Entries provided:
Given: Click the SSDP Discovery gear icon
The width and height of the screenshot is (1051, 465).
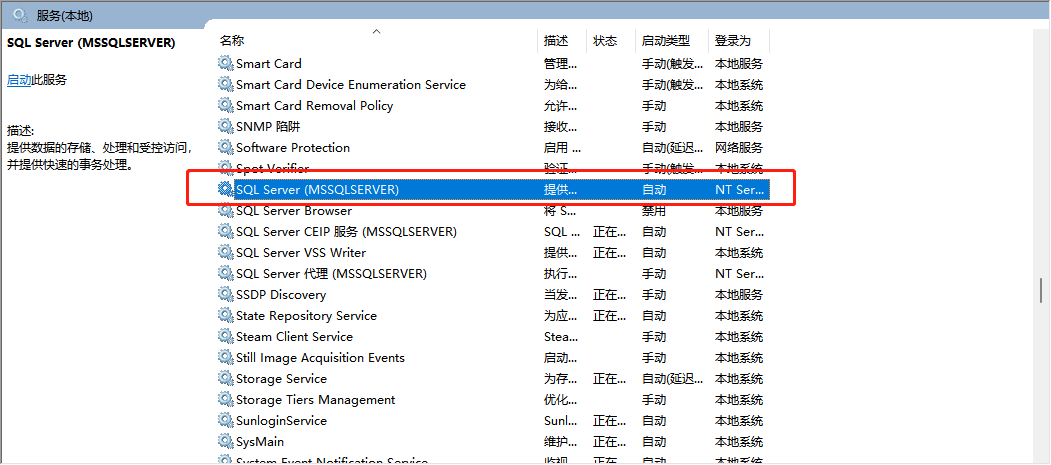Looking at the screenshot, I should click(226, 294).

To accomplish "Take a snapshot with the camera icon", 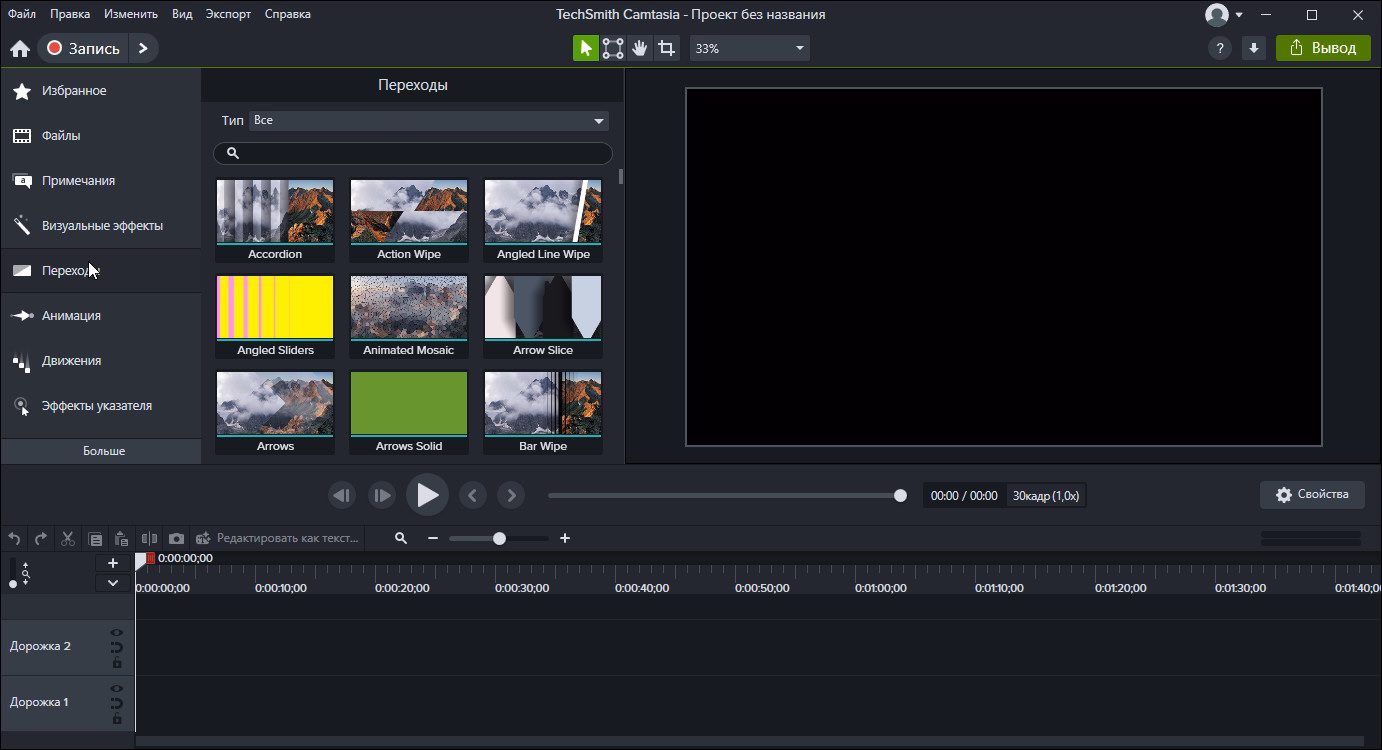I will [177, 538].
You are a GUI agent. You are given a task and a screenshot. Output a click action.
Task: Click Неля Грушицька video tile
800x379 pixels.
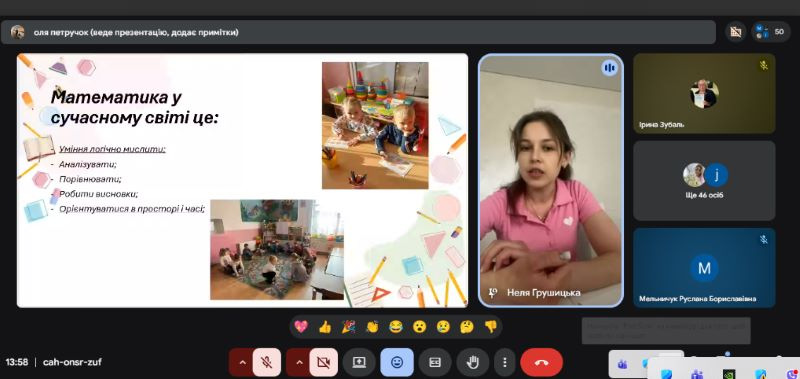(551, 181)
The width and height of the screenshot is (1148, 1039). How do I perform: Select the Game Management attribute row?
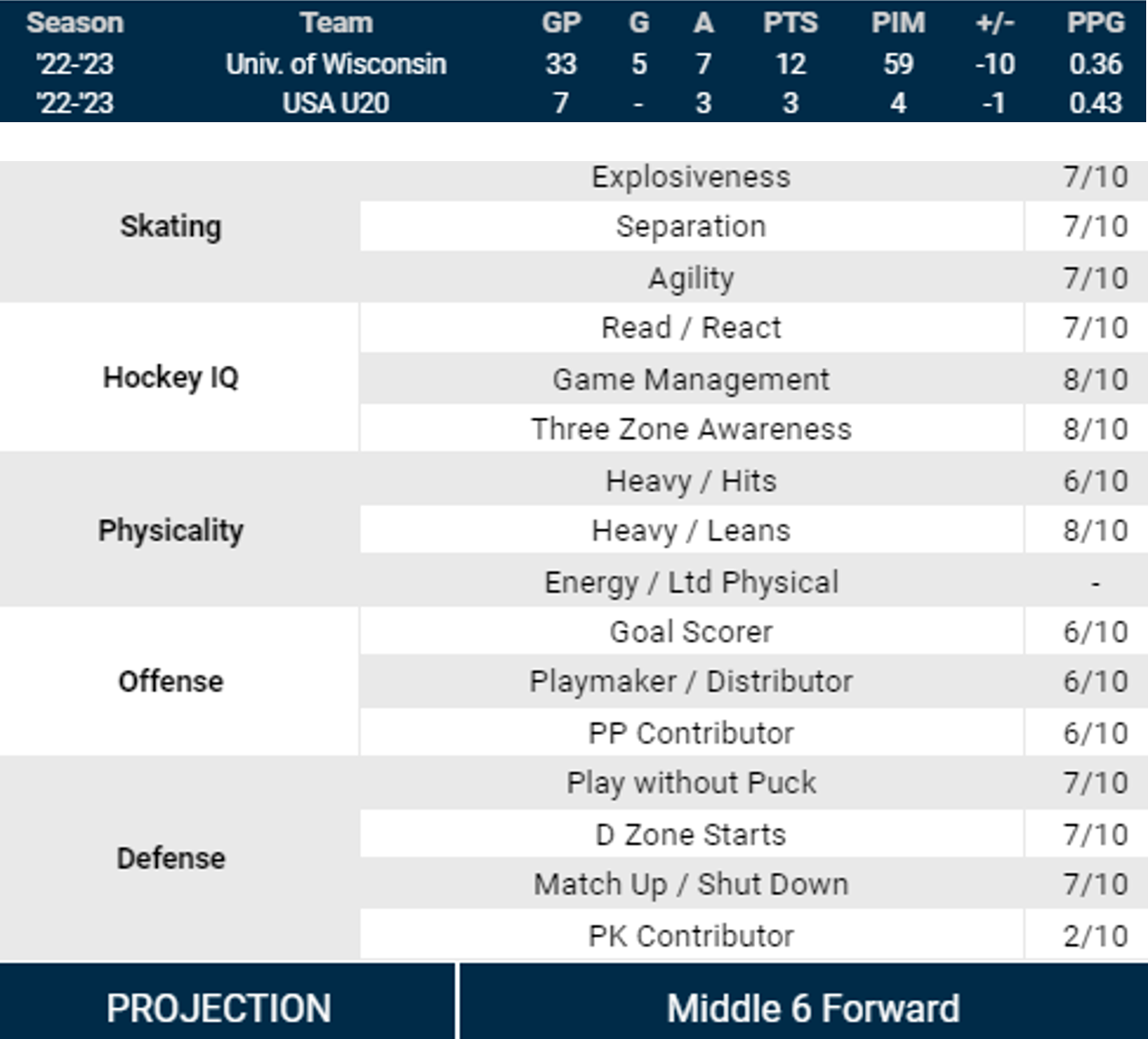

Work to be completed:
Only the lines from the one containing "Task: Click Неля Грушицька video tile" through the last line of the material should be returned, exactly and without pictures.

Exercise result:
Task: Click Неля Грушицька video tile
800x379 pixels.
(551, 181)
The width and height of the screenshot is (1148, 1039). How do I perform: Select the Game Management attribute row?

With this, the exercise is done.